Vice Chair of the Riverside County Board of Supervisors
- In office January 9, 2024 – January 7, 2025
- Preceded by: Chuck Washington
- Succeeded by: Karen Spiegel

Member of the Riverside County Board of Supervisors for 4th District
- Incumbent
- Assumed office May 9, 2017
- Preceded by: John J. Benoit

Majority Leader of the California Assembly
- In office May 12, 2014 – November 30, 2014
- Preceded by: Toni Atkins
- Succeeded by: Chris Holden

Member of the California State Assembly
- In office December 1, 2008 – November 30, 2014
- Preceded by: Bonnie Garcia
- Succeeded by: Eduardo Garcia
- Constituency: 80th district (2008–2012) 56th district (2012–2014)

Personal details
- Born: Victor Manuel Perez June 18, 1973 (age 53) Indio, California
- Party: Democratic
- Spouse: Gladys Pérez
- Children: Rubén Pérez (2)
- Alma mater: Harvard University University of California, Riverside
- Occupation: Former director of community health

= V. Manuel Perez =

American politician

Victor Manuel Pérez (born June 18, 1973) is an American politician who sat in the California State Assembly as a Democrat. On May 9, 2017, California Governor Jerry Brown appointed him to the Riverside County Board of Supervisors, replacing the late John J. Benoit.

==Biography==
"Manny" Perez was born in Indio, California, and raised in Riverside and Imperial counties by his parents, who met working in the area's agricultural fields. He attended public schools, including UC Riverside, then returned home to teach before earning a master's degree at Harvard University.

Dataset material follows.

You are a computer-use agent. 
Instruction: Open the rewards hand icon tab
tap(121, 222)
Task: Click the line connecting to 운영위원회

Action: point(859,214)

He has two sons, Ruben and Alejandro Perez.

==2008 California State Assembly run==
In June 2008, Pérez won his party's nomination as the Democratic candidate in California's 80th State Assembly district, which includes the eastern portion of Riverside County and all of Imperial County He was elected to the assembly in November 2008 and took office in December.

Pérez said that his priorities as an assembly member will be economic growth, stronger schools, expanded healthcare and environmental protection.